[BEGIN]
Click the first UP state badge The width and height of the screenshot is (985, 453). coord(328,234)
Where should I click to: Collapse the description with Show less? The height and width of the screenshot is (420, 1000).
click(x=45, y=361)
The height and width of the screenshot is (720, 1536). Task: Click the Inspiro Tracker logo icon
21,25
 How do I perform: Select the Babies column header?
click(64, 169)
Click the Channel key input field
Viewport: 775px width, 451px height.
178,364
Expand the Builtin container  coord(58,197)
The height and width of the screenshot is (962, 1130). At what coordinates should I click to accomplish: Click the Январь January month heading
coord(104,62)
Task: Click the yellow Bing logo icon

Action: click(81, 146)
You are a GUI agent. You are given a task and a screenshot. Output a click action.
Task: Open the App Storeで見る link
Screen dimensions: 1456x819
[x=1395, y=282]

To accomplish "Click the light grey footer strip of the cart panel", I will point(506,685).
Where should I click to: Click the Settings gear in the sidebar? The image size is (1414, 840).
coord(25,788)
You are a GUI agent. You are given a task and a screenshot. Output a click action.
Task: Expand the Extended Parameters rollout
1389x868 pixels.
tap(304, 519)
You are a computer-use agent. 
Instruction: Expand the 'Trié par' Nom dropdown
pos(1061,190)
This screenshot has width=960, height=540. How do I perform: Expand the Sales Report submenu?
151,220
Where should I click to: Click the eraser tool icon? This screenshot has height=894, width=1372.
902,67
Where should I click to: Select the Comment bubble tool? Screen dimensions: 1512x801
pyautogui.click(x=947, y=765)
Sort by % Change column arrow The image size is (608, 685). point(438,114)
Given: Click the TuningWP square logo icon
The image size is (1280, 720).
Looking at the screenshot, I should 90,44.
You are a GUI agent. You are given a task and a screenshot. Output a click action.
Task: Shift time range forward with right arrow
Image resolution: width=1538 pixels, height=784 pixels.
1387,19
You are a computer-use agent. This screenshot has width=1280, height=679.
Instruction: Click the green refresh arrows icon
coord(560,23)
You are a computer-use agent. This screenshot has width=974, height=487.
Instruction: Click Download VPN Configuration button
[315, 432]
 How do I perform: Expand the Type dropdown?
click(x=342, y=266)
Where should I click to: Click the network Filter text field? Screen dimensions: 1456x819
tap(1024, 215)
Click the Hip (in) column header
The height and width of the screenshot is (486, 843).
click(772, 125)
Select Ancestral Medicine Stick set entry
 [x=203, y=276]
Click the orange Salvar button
[END]
Render every line of the material above as a numbered list, one line per item, skipping blank lines.

1. Click the first UP state badge The width and height of the screenshot is (985, 453). coord(328,234)
2. Where should I click to: Collapse the description with Show less? The height and width of the screenshot is (420, 1000).
3. click(x=45, y=361)
4. The height and width of the screenshot is (720, 1536). Task: Click the Inspiro Tracker logo icon
5. 21,25
6.  How do I perform: Select the Babies column header?
7. click(64, 169)
8. Click the Channel key input field
9. Viewport: 775px width, 451px height.
10. 178,364
11. Expand the Builtin container  coord(58,197)
12. The height and width of the screenshot is (962, 1130). At what coordinates should I click to accomplish: Click the Январь January month heading
13. coord(104,62)
14. Task: Click the yellow Bing logo icon
15. Action: click(81, 146)
16. You are a GUI agent. You are given a task and a screenshot. Output a click action.
17. Task: Open the App Storeで見る link
18. Screen dimensions: 1456x819
19. [x=1395, y=282]
20. To accomplish "Click the light grey footer strip of the cart panel", I will point(506,685).
21. Where should I click to: Click the Settings gear in the sidebar? The image size is (1414, 840).
22. coord(25,788)
23. You are a GUI agent. You are given a task and a screenshot. Output a click action.
24. Task: Expand the Extended Parameters rollout
25. 1389x868 pixels.
26. tap(304, 519)
27. You are a computer-use agent. 
28. Instruction: Expand the 'Trié par' Nom dropdown
29. pos(1061,190)
30. This screenshot has width=960, height=540. How do I perform: Expand the Sales Report submenu?
31. 151,220
32. Where should I click to: Click the eraser tool icon? This screenshot has height=894, width=1372.
33. 902,67
34. Where should I click to: Select the Comment bubble tool? Screen dimensions: 1512x801
35. pyautogui.click(x=947, y=765)
36. Sort by % Change column arrow The image size is (608, 685). point(438,114)
37. Given: Click the TuningWP square logo icon
38. The image size is (1280, 720).
39. Looking at the screenshot, I should 90,44.
40. You are a GUI agent. You are given a task and a screenshot. Output a click action.
41. Task: Shift time range forward with right arrow
42. Image resolution: width=1538 pixels, height=784 pixels.
43. 1387,19
44. You are a computer-use agent. This screenshot has width=1280, height=679.
45. Instruction: Click the green refresh arrows icon
46. coord(560,23)
47. You are a computer-use agent. This screenshot has width=974, height=487.
48. Instruction: Click Download VPN Configuration button
49. [315, 432]
50.  How do I perform: Expand the Type dropdown?
51. click(x=342, y=266)
52. Where should I click to: Click the network Filter text field? Screen dimensions: 1456x819
53. tap(1024, 215)
54. Click the Hip (in) column header
55. The height and width of the screenshot is (486, 843).
56. click(772, 125)
57. Select Ancestral Medicine Stick set entry
58.  [x=203, y=276]
59. Click the orange Salvar button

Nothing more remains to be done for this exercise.